*Exercise task 1*
Answer these about the laptop price notebook:
(a) Which encoding is passed to the CSV read call?
(b) Which library is XGBRegressor imported from?
(c) Under what variable name is the loaded dataset stored?
*Exercise task 2*
Please copy out the stretch of the laptop price notebook from "# dataset exlporing" through "laptop_ds.info()" without changing anything.

*Page excerpt*
In [None]:
import numpy as np 
import pandas as pd
import matplotlib.pyplot as plt
import seaborn as sns
from sklearn.preprocessing import LabelEncoder
from sklearn.model_selection import train_test_split
from sklearn.model_selection import GridSearchCV
from sklearn.linear_model import LinearRegression
from sklearn.svm import SVR
from xgboost import XGBRegressor
from sklearn.ensemble import VotingRegressor
from sklearn import metrics
from scipy import stats

# dataset exlporing

In [None]:
laptop_ds = pd.read_csv('../input/laptop-price/laptop_price.csv', encoding = 'ISO-8859-1')

In [None]:
laptop_ds.head()

In [None]:
laptop_ds.index

In [None]:
laptop_ds.info()

*Collected material*
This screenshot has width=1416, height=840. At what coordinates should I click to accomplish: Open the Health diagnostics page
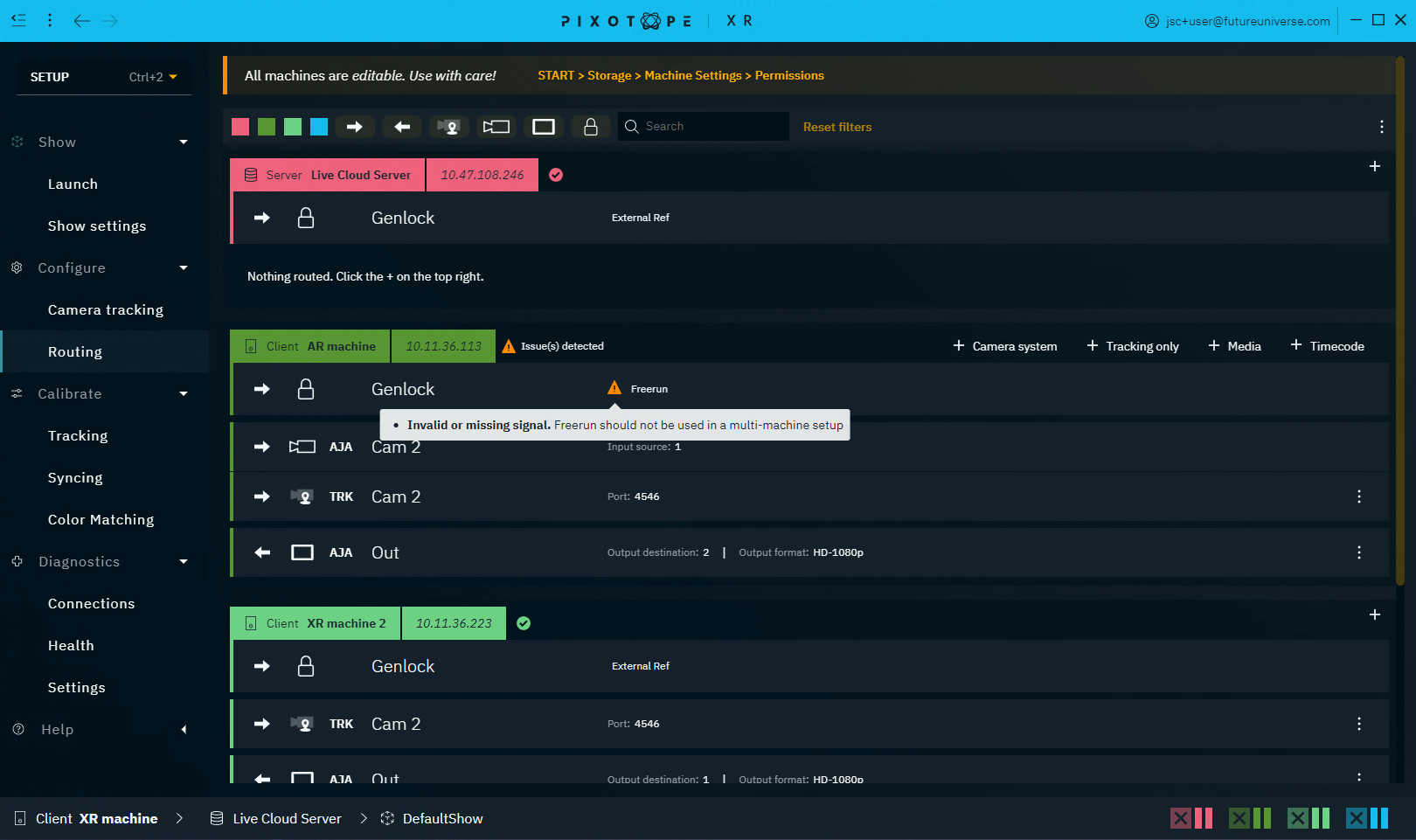click(72, 645)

*Response 1*
(a) 'ISO-8859-1'
(b) xgboost
(c) laptop_ds

*Response 2*
# dataset exlporing

In [None]:
laptop_ds = pd.read_csv('../input/laptop-price/laptop_price.csv', encoding = 'ISO-8859-1')

In [None]:
laptop_ds.head()

In [None]:
laptop_ds.index

In [None]:
laptop_ds.info()